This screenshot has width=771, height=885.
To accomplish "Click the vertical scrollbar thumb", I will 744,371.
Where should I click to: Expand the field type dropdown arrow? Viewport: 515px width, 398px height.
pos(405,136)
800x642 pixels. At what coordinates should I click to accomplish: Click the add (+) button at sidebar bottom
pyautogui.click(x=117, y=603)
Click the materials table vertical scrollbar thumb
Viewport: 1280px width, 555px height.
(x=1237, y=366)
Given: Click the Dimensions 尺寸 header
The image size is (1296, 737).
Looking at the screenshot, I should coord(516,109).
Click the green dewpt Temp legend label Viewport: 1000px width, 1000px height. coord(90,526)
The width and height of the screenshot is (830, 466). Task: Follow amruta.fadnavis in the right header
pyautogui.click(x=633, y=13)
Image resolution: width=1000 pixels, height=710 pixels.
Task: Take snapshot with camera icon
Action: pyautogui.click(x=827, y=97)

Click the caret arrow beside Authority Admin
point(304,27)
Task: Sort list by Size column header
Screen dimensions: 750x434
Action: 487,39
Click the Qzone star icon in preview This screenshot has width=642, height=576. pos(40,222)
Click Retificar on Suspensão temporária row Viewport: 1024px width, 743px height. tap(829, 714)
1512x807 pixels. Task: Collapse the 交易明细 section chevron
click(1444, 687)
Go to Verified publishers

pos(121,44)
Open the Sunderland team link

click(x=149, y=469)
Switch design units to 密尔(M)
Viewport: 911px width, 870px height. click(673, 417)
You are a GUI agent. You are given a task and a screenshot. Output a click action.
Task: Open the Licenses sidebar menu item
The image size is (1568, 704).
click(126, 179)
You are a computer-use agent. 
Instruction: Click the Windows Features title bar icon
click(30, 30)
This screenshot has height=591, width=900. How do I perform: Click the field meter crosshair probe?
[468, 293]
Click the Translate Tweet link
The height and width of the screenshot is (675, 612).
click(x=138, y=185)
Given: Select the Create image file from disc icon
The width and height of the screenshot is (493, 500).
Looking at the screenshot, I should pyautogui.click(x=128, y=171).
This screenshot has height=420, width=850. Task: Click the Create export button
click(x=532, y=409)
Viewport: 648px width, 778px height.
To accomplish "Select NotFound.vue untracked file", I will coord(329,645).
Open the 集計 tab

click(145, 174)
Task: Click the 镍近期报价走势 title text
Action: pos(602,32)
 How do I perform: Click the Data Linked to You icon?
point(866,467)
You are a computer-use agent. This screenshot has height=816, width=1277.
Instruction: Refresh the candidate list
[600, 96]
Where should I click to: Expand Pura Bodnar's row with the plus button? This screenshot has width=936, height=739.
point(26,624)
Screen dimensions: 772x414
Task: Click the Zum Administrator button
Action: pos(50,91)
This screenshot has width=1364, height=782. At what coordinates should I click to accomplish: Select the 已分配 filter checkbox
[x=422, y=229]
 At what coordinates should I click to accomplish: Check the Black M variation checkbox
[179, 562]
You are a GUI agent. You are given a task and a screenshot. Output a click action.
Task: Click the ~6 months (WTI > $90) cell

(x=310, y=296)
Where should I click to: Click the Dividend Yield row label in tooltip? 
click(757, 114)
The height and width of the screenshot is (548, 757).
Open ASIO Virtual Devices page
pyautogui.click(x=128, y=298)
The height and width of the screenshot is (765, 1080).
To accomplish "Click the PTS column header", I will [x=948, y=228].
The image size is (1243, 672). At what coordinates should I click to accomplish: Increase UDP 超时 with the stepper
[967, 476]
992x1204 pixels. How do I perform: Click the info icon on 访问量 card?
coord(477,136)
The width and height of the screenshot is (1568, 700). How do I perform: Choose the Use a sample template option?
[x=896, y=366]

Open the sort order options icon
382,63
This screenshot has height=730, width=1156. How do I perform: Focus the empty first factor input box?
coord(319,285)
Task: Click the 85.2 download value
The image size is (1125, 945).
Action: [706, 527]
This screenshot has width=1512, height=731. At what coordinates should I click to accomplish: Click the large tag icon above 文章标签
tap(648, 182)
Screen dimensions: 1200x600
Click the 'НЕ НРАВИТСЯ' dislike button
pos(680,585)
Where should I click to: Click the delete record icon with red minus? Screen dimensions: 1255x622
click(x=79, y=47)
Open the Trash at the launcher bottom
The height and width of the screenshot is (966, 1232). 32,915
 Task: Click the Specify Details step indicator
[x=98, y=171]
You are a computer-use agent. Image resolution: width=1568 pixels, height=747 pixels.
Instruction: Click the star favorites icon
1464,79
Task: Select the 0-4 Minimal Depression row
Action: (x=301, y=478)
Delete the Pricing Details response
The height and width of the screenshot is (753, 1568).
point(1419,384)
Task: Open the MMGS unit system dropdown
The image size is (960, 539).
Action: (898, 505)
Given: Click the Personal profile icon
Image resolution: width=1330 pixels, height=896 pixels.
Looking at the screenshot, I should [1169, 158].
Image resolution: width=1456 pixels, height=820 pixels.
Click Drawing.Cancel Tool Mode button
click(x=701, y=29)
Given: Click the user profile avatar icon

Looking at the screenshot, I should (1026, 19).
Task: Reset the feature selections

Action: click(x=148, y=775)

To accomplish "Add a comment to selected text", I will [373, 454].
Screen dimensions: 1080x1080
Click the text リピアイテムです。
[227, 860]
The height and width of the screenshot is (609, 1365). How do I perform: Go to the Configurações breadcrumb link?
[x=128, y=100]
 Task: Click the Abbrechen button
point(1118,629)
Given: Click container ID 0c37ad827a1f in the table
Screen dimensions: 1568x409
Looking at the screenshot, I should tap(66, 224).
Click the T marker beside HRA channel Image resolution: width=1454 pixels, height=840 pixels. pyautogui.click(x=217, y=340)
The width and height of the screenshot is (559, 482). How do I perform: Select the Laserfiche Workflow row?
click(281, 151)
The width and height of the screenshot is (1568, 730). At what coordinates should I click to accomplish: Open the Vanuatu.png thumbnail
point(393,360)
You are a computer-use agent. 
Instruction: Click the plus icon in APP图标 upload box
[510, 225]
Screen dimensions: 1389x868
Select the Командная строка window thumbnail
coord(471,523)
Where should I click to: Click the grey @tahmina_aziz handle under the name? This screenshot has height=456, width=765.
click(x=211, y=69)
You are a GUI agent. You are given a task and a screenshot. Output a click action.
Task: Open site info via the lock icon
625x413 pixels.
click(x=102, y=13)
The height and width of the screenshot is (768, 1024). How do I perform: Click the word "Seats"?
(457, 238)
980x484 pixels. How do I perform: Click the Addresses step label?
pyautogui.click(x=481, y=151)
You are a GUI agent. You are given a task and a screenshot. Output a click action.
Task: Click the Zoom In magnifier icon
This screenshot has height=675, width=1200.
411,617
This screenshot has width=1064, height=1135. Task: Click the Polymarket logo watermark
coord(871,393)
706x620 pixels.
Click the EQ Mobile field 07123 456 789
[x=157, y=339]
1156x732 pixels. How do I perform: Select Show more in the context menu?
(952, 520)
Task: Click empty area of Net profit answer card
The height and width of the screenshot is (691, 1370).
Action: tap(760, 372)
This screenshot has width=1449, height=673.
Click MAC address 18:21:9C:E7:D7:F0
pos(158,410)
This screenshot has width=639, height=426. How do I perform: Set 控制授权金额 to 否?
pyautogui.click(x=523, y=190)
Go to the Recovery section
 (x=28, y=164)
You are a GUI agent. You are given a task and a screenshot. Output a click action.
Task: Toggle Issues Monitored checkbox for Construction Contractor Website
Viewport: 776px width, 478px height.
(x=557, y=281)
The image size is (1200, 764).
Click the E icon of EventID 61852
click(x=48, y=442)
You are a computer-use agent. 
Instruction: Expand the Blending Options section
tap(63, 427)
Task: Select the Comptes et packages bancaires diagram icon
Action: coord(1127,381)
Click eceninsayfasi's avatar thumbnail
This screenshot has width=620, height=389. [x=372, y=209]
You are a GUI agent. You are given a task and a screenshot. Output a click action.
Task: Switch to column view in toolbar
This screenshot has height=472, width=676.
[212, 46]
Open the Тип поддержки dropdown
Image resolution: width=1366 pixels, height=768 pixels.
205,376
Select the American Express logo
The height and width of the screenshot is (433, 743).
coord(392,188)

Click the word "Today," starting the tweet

TASK DESCRIPTION:
If a line comes after the one containing "Click the Qzone", leave it out; set down every line of the data before it, and that line itself, exactly.

ANSWER BOX:
This screenshot has width=771, height=885.
To accomplish "Click the vertical scrollbar thumb", I will 744,371.
Where should I click to: Expand the field type dropdown arrow? Viewport: 515px width, 398px height.
pos(405,136)
800x642 pixels. At what coordinates should I click to accomplish: Click the add (+) button at sidebar bottom
pyautogui.click(x=117, y=603)
Click the materials table vertical scrollbar thumb
Viewport: 1280px width, 555px height.
(x=1237, y=366)
Given: Click the Dimensions 尺寸 header
The image size is (1296, 737).
Looking at the screenshot, I should coord(516,109).
Click the green dewpt Temp legend label Viewport: 1000px width, 1000px height. coord(90,526)
The width and height of the screenshot is (830, 466). Task: Follow amruta.fadnavis in the right header
pyautogui.click(x=633, y=13)
Image resolution: width=1000 pixels, height=710 pixels.
Task: Take snapshot with camera icon
Action: pyautogui.click(x=827, y=97)

Click the caret arrow beside Authority Admin
point(304,27)
Task: Sort list by Size column header
Screen dimensions: 750x434
Action: 487,39
Click the Qzone star icon in preview This screenshot has width=642, height=576. pos(40,222)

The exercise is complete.